Smith ist Rennsimulation am wichtigsten

Smith pinpoints race simulation as most vital
Dienstag, 4 Februar 2014

Für Bradley Smith haben Rennsimulationen derzeit oberste Priorität. Der Brite glaubt, dass die Rennen in der MotoGP™ dieses Jahr „ganz anders“ sein werden.

Bradley Smith geht in seine zweite komplette Saison mit dem Monster Yamaha Tech 3 Team. Das MotoGP™ Feld wird dieses Jahr in Werks- und Open-Motorräder unterteilt sein. Nach dem ersten Testtag in Sepang in Malaysia hat Smith am Dienstagabend seine Eindrücke geteilt.
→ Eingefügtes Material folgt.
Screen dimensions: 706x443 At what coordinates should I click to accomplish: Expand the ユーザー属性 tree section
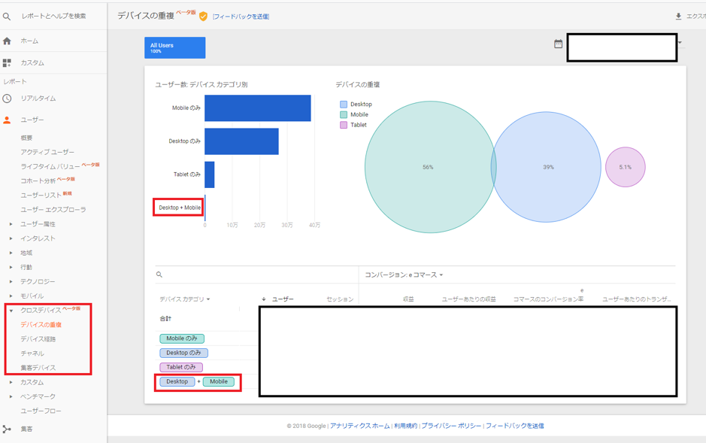click(x=11, y=224)
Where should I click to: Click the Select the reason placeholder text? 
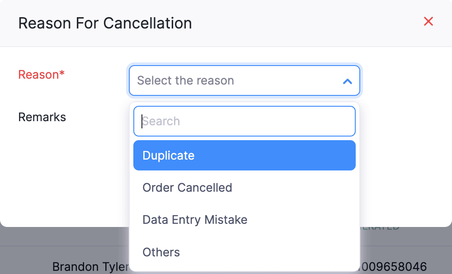[185, 80]
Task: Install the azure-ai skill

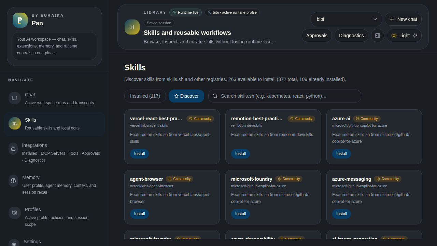Action: (341, 154)
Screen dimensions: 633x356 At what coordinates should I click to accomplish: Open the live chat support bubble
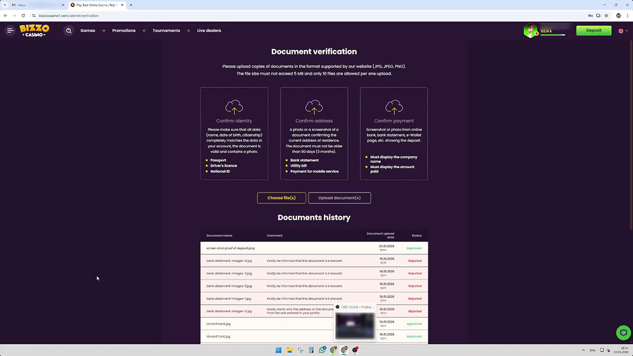point(623,332)
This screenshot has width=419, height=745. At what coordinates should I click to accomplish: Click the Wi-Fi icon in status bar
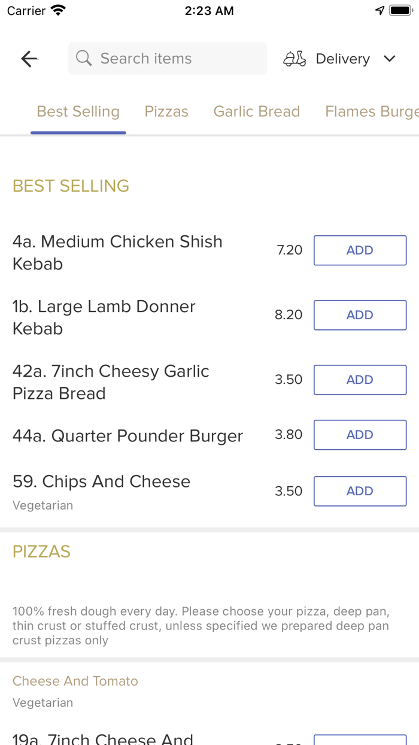click(x=56, y=10)
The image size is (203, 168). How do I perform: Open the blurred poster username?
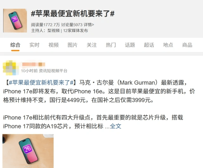(x=34, y=64)
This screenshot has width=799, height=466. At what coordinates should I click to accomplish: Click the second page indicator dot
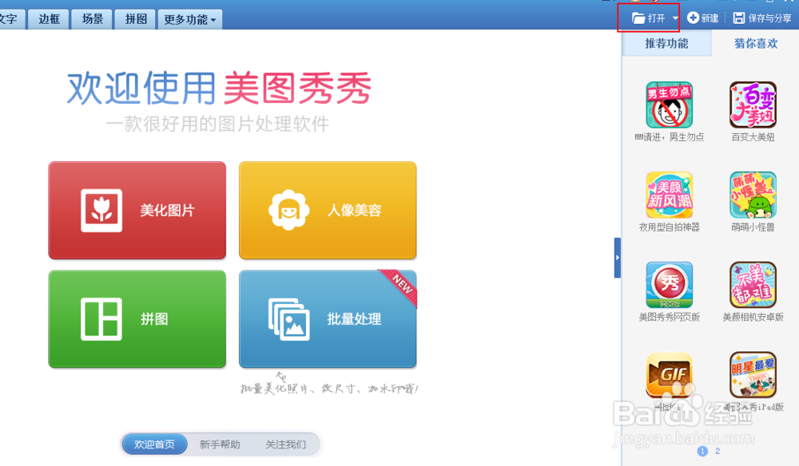pos(718,451)
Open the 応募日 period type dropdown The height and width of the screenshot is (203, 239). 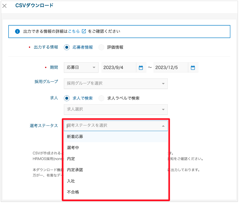pyautogui.click(x=81, y=67)
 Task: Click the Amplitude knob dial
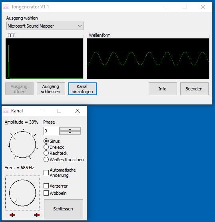[22, 144]
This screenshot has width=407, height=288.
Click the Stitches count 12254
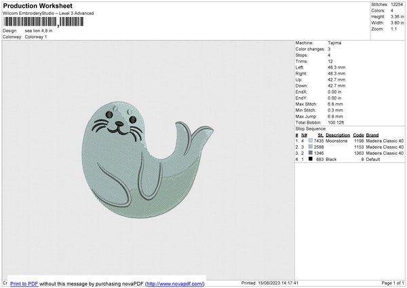[398, 5]
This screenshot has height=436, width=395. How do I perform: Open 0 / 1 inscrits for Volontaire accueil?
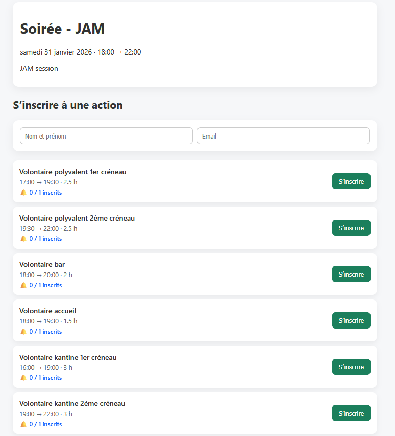point(45,332)
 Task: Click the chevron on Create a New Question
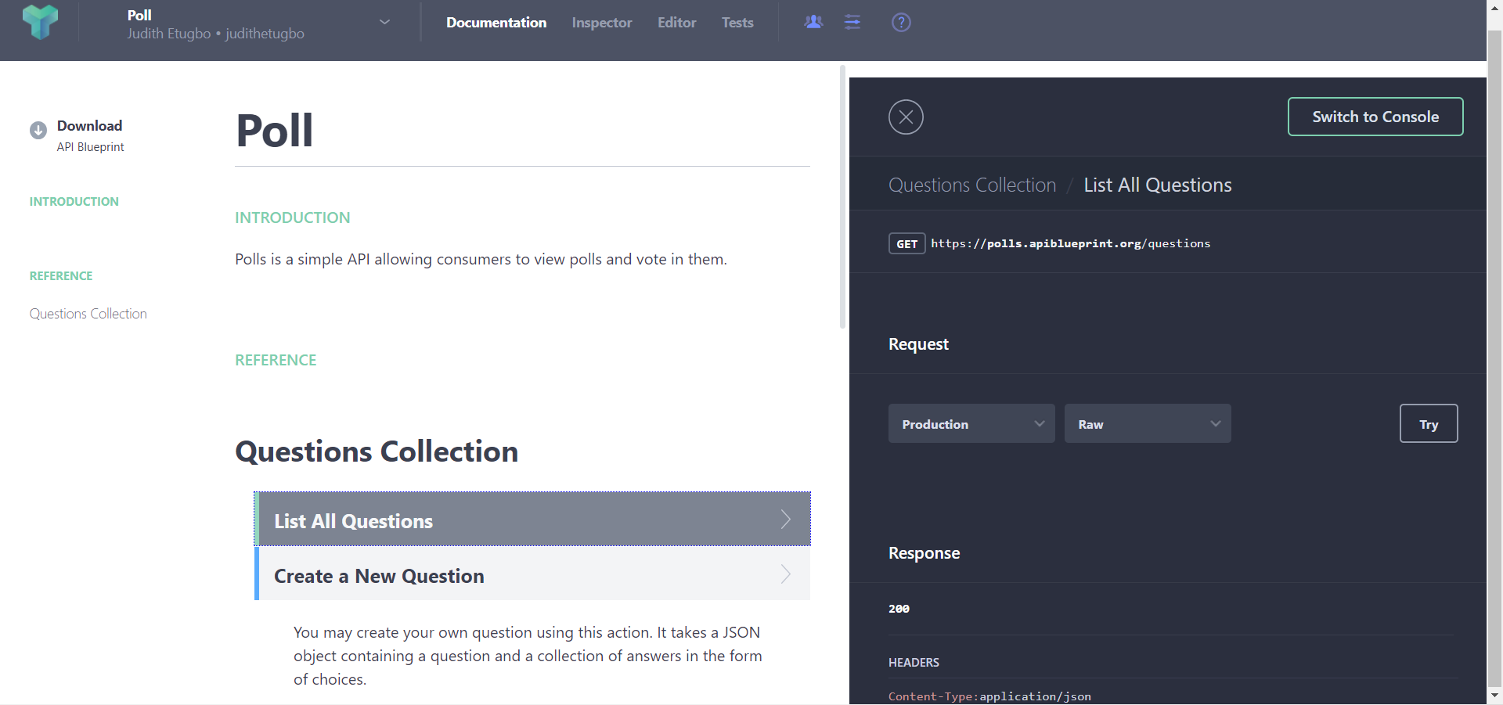point(785,574)
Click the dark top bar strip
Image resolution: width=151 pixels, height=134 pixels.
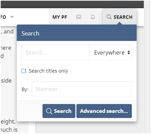pyautogui.click(x=72, y=4)
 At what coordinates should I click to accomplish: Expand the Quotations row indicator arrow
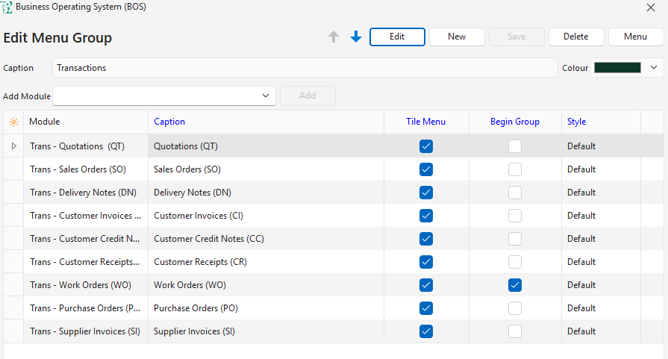tap(13, 146)
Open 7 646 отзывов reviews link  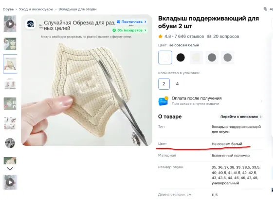189,37
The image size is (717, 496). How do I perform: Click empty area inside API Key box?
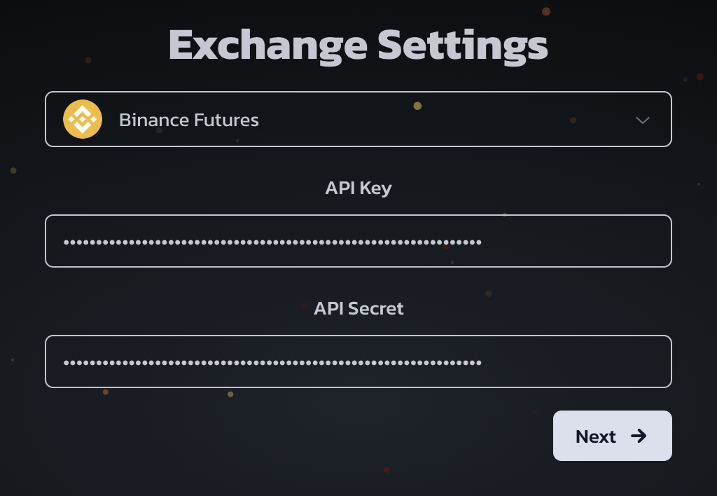tap(576, 241)
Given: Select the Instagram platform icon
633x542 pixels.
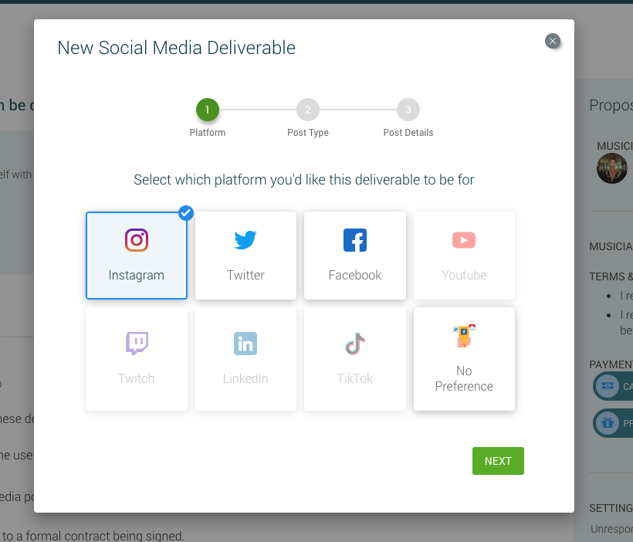Looking at the screenshot, I should point(136,240).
„Das neue Motorrad ist ziemlich anders, gerade hinsichtlich des Motors und des kompletten Charakters“, begann Smith seine Ausführungen. „Ich habe am Morgen viel Zeit damit verbracht, um das Gefühl wie im letzten Jahr hinzubekommen. Dann wüsste man, wo man anfängt und könnte von da aus weiterarbeiten und herausfinden, was am neuen System die Vorteile sind. Wenn wir uns die Rundenzeiten anschauen, dann sind wir schon nahe dran an dem, wo wir sein wollen. Es ging (heute) einfach nur um die Elektronik und dann werden wir uns die Einstellungen vornehmen und dann die Rundenzeiten anschauen.“

Über seine Erwartungen, wie die Grands Prix dieses Jahr verändern werden, sagte Smith:

„Ich denke, dass die Rennen dieses Jahr ganz anders werden und dass man mehr Rundenzeiten und Leistung herausholen kann, wenn man 20 Runden am Stück, anstatt nur eine fährt. Das ist mein Haupziel bei diesen Tests.“

Der Pilot aus Oxford will am Donnerstag, dem dritten und letzten Testtag dieser Woche, eine komplette Rennsimulation fahren.